Economics of Medicaid Expansion
In its second date with the Supreme Court, the Affordable Care Act once again emerged to live another day. The June 25 decision ensured that health plans offered through federal exchanges remained affordable for more than 6 million Americans. Yet the full promise of Obamacare remains unfulfilled in 21 states that reject Medicaid expansion, keeping 5 million Americans uninsured.
These states contend that they can’t afford to expand Medicaid. But a new study by economist Tal Gross, assistant professor of Health Policy and Management at Columbia University’s Mailman School of Public Health, and colleagues at Northwestern finds otherwise with evidence that refusing the federal aid is costly to these states as hospitals there bear the expense of uncompensated care for patients who would otherwise be insured.
Their working paper, posted on June 22 on the website of the National Bureau of Economic Research, revealed that on average hospitals in states not expanding Medicaid will pay out more than $6 billion in uncompensated care every year. By comparison, the Kaiser Family Foundation has estimated that the Affordable Care Act's Medicaid expansion would also cost states about $7.6 billion.
“When we look at the numbers very carefully, what we find is that the state governments are saving money that is roughly equal to the amount of money that the hospitals in each state have to pay to deal with the uninsured,” explains Gross in a new video. “There is a kind of false economy when it comes to expanding Medicaid. It’s not actually cheap to not expand Medicaid.”

=== Task goal ===
Answer these questions using the article on Medicaid expansion.
1. On what date was the Supreme Court decision mentioned?
2. How many states reject Medicaid expansion?
3. On which organization's website was the working paper posted?

Data entries:
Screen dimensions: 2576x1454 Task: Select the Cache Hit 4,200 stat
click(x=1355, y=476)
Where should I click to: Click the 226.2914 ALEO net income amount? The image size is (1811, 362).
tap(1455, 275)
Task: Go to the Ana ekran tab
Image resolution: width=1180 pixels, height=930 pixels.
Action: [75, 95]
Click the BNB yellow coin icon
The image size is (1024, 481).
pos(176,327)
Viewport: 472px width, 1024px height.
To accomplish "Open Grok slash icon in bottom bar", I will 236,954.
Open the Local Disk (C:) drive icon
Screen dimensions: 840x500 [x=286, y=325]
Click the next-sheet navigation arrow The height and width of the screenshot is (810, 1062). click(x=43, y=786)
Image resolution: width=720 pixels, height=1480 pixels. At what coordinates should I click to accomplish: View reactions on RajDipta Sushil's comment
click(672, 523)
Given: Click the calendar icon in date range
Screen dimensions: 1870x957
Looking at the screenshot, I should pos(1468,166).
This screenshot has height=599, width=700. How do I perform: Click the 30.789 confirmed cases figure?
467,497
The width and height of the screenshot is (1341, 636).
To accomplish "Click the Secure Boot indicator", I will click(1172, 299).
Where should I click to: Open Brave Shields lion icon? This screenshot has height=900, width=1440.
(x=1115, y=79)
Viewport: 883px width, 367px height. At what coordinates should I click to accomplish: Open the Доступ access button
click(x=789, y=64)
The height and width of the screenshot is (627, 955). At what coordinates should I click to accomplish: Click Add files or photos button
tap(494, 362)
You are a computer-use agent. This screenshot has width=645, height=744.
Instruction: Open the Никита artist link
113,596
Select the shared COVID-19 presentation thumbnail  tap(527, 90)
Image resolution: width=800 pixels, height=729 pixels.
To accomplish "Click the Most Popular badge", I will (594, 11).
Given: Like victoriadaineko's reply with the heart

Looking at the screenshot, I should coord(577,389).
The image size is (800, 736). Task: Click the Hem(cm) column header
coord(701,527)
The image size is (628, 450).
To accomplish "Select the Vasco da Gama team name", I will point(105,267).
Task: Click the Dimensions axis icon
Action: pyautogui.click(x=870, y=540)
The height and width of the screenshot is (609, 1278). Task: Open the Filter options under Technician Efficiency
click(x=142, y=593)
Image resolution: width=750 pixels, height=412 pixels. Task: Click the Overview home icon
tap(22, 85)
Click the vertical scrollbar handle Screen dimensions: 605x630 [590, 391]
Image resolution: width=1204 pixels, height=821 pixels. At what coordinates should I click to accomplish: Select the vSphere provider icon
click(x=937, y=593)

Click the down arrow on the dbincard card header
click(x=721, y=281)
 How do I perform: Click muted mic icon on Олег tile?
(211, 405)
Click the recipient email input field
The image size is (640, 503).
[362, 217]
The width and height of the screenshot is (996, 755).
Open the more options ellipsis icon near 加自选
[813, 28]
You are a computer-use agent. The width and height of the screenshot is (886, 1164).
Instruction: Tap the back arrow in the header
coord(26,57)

=== Completed exercise ===
1. June 25
2. 21
3. The National Bureau of Economic Research